Repression? Those who surf social networks, can’t they see the meaning of that word in the United States, in Europe, in Latin America? “I am not interested in what happens in other countries, I am only interested in my own,” replied an irate young man who was talking about freedom but did not know how to explain it when I asked him about its meaning.

It is not admissible to ignore one’s own deficiencies to talk about other people’s ills, but it is good to remind those who want a change of “system” what is happening in the mecca of capitalism.
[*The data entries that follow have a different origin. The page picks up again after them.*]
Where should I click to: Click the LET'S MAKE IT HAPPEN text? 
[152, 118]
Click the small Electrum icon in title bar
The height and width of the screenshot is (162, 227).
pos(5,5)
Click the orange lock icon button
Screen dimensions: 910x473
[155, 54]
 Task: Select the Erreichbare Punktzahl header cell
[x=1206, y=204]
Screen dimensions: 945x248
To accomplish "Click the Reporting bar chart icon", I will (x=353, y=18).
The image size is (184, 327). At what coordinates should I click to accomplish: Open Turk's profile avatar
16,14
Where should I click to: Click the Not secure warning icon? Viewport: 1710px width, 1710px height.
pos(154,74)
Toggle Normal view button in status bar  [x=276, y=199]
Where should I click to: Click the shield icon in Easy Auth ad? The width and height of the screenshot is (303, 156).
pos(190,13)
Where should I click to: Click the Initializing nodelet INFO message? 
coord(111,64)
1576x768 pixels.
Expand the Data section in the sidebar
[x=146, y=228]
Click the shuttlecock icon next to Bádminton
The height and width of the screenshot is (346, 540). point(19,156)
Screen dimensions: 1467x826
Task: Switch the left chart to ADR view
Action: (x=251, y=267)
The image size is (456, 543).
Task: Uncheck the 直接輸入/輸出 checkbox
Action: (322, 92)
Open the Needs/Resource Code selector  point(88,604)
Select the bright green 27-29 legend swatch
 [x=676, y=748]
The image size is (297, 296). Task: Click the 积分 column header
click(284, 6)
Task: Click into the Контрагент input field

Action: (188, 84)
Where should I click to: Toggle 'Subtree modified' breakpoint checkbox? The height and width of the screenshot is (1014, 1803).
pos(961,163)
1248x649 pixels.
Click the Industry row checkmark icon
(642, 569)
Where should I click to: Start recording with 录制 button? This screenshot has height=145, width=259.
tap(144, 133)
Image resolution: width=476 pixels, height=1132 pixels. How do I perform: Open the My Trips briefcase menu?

They want us to believe that Cuba is a failed state, when it was the only Latin American country that created its own vaccines against HIV/AIDS and immunized its entire population with booster cycles included, despite the blockade. The only country in history that has managed to resist for more than 60 years a criminal blockade that intends, precisely, to make people get tired and prefer the return of the dominators. A country that has just been hit by a destructive hurricane and it only suffered the lost of three citizens because its Civil Defense always manages to evacuate those in a vulnerable, risky situation.

Compared this to the number of deaths that same hurricane caused in Florida, number that keeps going up even if this hurricane, Ian, hit the country more than a week ago. The number of deaths already exceeds 100. Joe Biden, the president of the richest country in the world has stated it would take years to reverse the damage caused by the hurricane.
An article published in The New York Times on September 23, refers to Puerto Rico -a colony of the United States- in these terms: “In the last year, blackouts, which can sometimes last for days, have become part of our daily life (…) However, despite the lousy service, electricity bills have doubled”.

That is why they are determined to destroy what saves us: the unity of the people and their institutions, which was evidenced during the COVID-19 pandemic, in the Saratoga hotel, or in the fire of the oil tanks in Matanzas.

And that unity is possible because they are not opposing parties, because the institutions of the Revolution belong to the people and exist for the people.